Your answer should be every line of the entries that has the string "pixel" in it.

(Beginning of Given records)

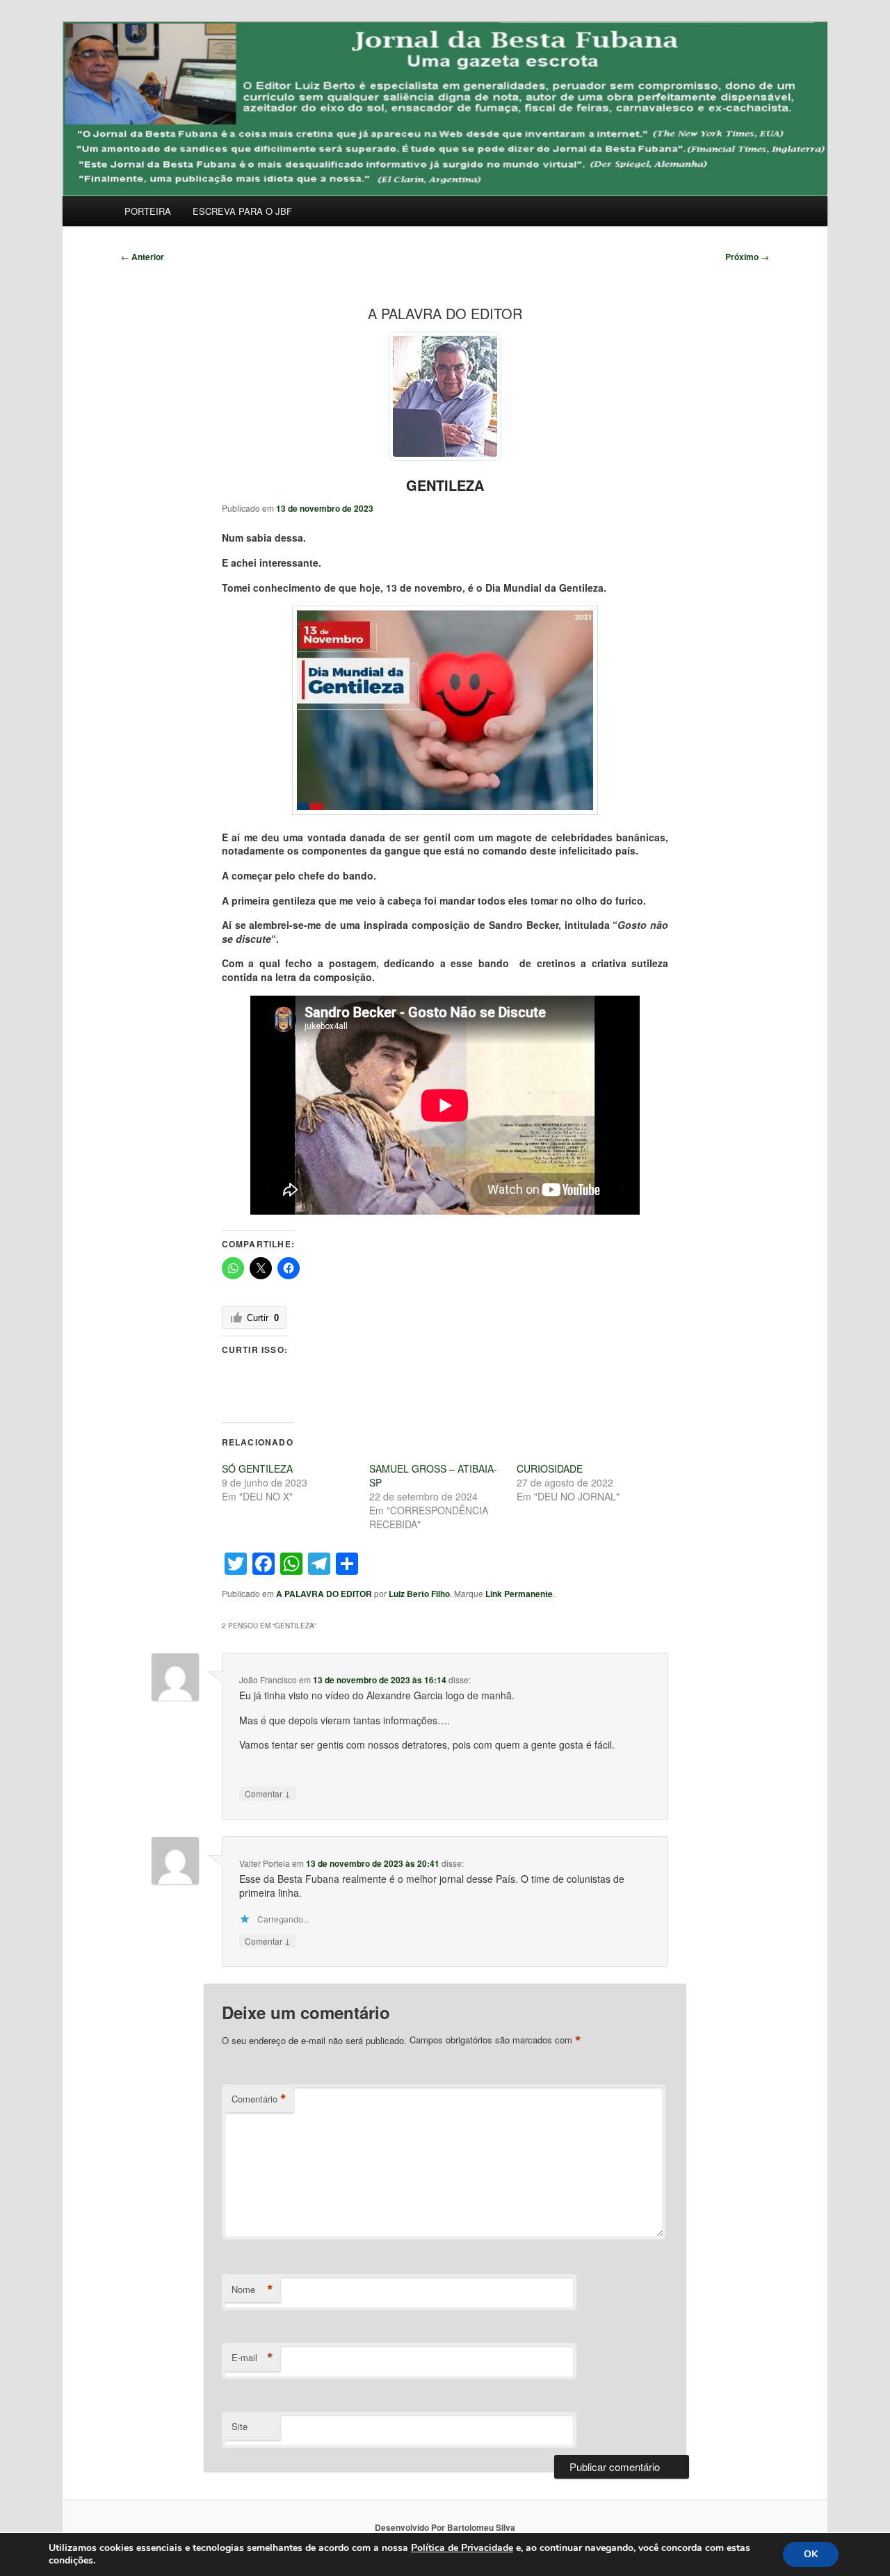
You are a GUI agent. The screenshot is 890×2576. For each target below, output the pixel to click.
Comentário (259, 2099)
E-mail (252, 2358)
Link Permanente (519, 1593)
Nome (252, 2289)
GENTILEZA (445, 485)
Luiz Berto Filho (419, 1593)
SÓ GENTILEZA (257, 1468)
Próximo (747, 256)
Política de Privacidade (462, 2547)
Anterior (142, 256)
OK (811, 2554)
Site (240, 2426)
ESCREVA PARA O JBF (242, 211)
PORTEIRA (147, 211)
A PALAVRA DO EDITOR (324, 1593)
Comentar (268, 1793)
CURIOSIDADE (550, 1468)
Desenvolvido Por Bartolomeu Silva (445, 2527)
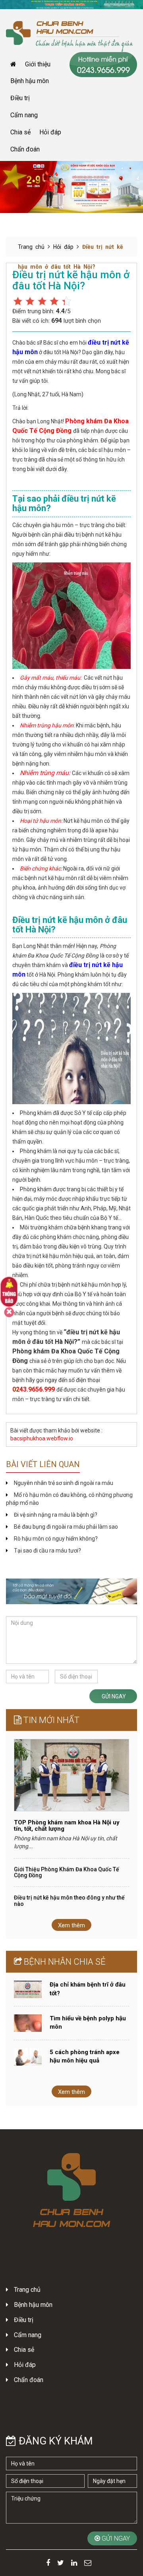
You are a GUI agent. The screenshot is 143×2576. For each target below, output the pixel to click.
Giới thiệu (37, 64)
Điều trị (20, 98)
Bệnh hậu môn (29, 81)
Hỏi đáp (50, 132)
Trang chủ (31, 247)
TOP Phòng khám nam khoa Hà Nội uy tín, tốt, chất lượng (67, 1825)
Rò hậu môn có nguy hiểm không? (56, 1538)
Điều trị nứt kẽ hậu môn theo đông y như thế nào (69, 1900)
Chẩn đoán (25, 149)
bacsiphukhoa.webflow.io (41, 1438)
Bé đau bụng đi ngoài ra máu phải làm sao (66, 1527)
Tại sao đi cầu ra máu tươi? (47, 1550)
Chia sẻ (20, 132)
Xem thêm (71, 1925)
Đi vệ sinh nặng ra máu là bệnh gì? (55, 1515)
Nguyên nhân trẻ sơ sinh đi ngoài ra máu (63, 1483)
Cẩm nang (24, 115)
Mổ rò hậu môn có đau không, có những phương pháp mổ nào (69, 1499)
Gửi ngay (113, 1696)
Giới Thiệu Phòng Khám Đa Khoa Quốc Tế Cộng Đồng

(End of Given records)

Answer to the exercise:
You are a GUI agent. The screenshot is 890×2576. For each target below, output the pixel to click.
You are a GUI agent. The screenshot is 143×2576. For each target below, output the pixel to click.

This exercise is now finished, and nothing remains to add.